### EXCERPT TO READ

When I first saw the final code, I thought it unfathomable that I could resolve it down to "Hello World!" at any point in my lifetime. The following 20min provided an education into logic, programming, and Python that rivals 200 page reference books with clear explanations and the ideal amount of build up for each step. Thanks Ben for the post!


I thought this was a great post, some amazing code, and humbling since this is WAY beyond my current - and future - ability.

Even more impressive - it looks like the author is a freshman in college! https://www.linkedin.com/in/benkurtovic

Nice work, Ben!


Damn. If I was a freshman in his CS class I would hate his guts.


Can you explain why? I don't really understand this sentiment at all.


It's a human emotion called jealousy.


This is perhaps the clearest example on the value of implementation-oriented code comments. When you need them, they are superheroic. But... don't need them, please.


I barely know any Python and upon first glance I could easily get an idea of how it worked (without looking at the explanation): by computing the required strings out of funny-named variables with shifts and arithmetic. co_nlocals is obviously the only actual integer constant from which all the other values are coming from.

### TASKS AND EXERCISES
1. Please copy the comment thread about the Hello World code word for word, starting at "Even more impressive" and ending at "hate his guts.".
2. Carry on the comment thread about the Hello World code from its last sentence.
The material after the comment thread about the Hello World code is separate from it.

### DATA SECTION
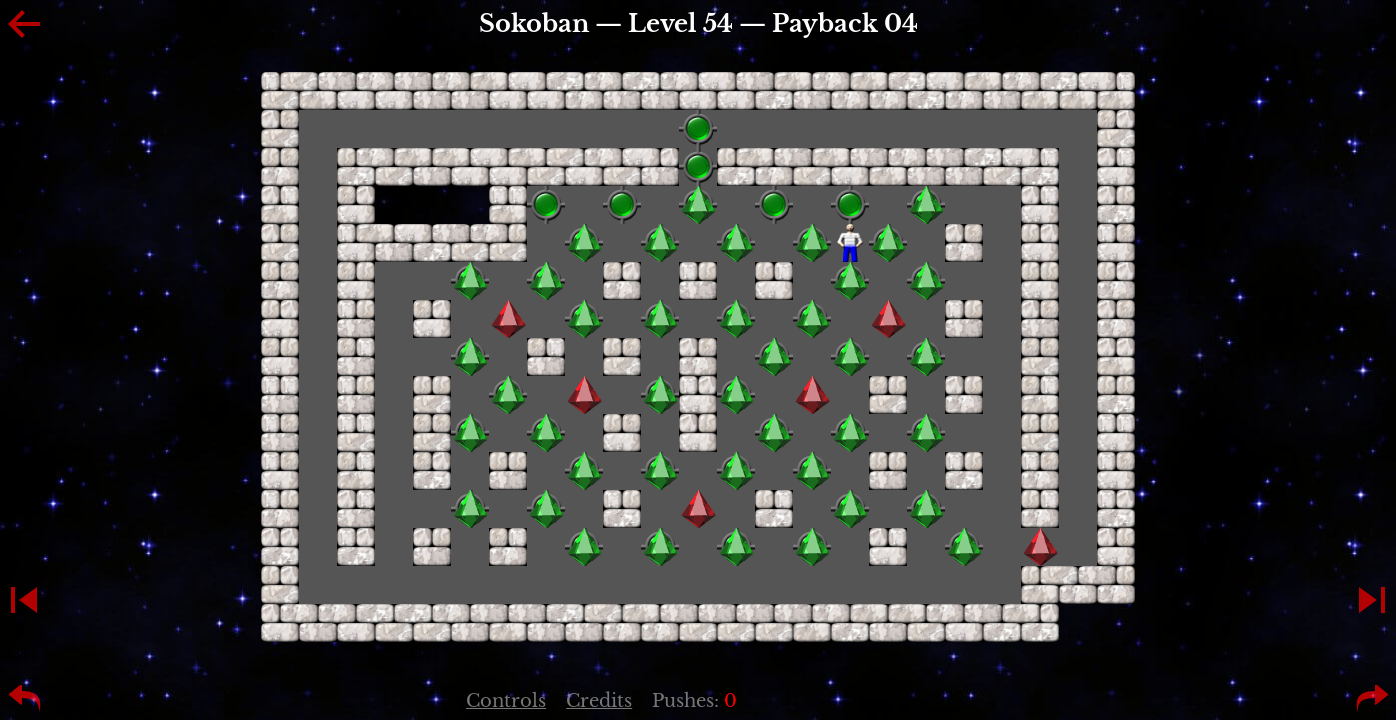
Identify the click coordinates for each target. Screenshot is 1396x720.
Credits (599, 701)
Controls (506, 701)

### EXERCISE ANSWERS
1.
Even more impressive - it looks like the author is a freshman in college! https://www.linkedin.com/in/benkurtovic

Nice work, Ben!


Damn. If I was a freshman in his CS class I would hate his guts.

2.
Only then did I read the explanation, and realised I wasn't far-off (the only thing I got wrong was the string computation, which I thought would be a string concatenation.) I think it says something about the language when even obfuscated code in it is rather readable! (Then again, I do RE where most of the code I'm reading is disassembled machine instructions, so maybe my perspective on what constitutes obfuscation is a bit skewed...)


"There should be one-- and preferably only one --obvious way to do it."


I don't think this counts as "obvious".

BTW my intuition say turing completness require that there are many ways to do it, for at least some values of "it", but I can't proove it.


Since turing completness implies that you can write an interpreter for any other programming language you can do it in python in at least as many ways as there are programming languages where you can do it.


I saw this yesterday and shared it with a friend who had introduced me to code golf. Simply fantastic, particularly the comments.


I didn't realize there needed to be an IOPCC but now I do.


This is like brainf*ck to me.


Brainfuck relies on pointer arithmetic, while this is using bit shifting.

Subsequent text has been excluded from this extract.